My eldest daughter, India, made our reservations, and without realizing it, ironically chose Father’s Day for us to fly to see him in Palm Beach. She had been the only one of my children who hadn’t seen him in his latest incarnation as ‘cute, fuzzy Grandpa’.

Although Dad was born Jewish, he had told me that he had never practiced Judaism, or any other religion, for that matter, that he considered all religions hocus pocus.  Dad used to say, “I believe in the God of Love!” – but I had a sneaky suspicion that there was more to the story of his faith then met the eye.

The Chaplain from hospice called me to discuss the denomination of Dad’s last rites. I wasn’t sure what we should do. Following a hunch, I asked him to say the ‘Shema’ to Dad – which is the most traditional Hebrew prayer – just to see Dad’s reaction. Sure enough, the Chaplain said that Dad knew the prayer and had said it with him. After 90 years, he still knew it perfectly! After hearing that, I made an executive decision to give him a Jewish send off. But when I tried to say to Shema with him over the phone, he still pretended he didn’t know what I was saying. He was maddening!

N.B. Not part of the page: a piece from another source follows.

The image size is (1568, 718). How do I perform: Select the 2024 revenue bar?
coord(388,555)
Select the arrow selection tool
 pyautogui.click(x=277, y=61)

India and I showed up to the nursing home early Monday morning. Dad’s paranoia was back, full force. The nurse warned me that he had been afraid that I was coming to kill him. As soon as I walked in room, he whispered conspiratorially to me, that his aide was the one trying to kill him.

soothed him, “Dad, your aide, Lowell (actually Lowell was the aide who had been fired, after Dad had managed to slip by him and had been willingly abducted – twice – from the nursing home by greedy kidnappers – but Dad called all the subsequent aides Lowell) is actually an undercover policeman that I hired to protect you!” That seemed to calm him for a moment.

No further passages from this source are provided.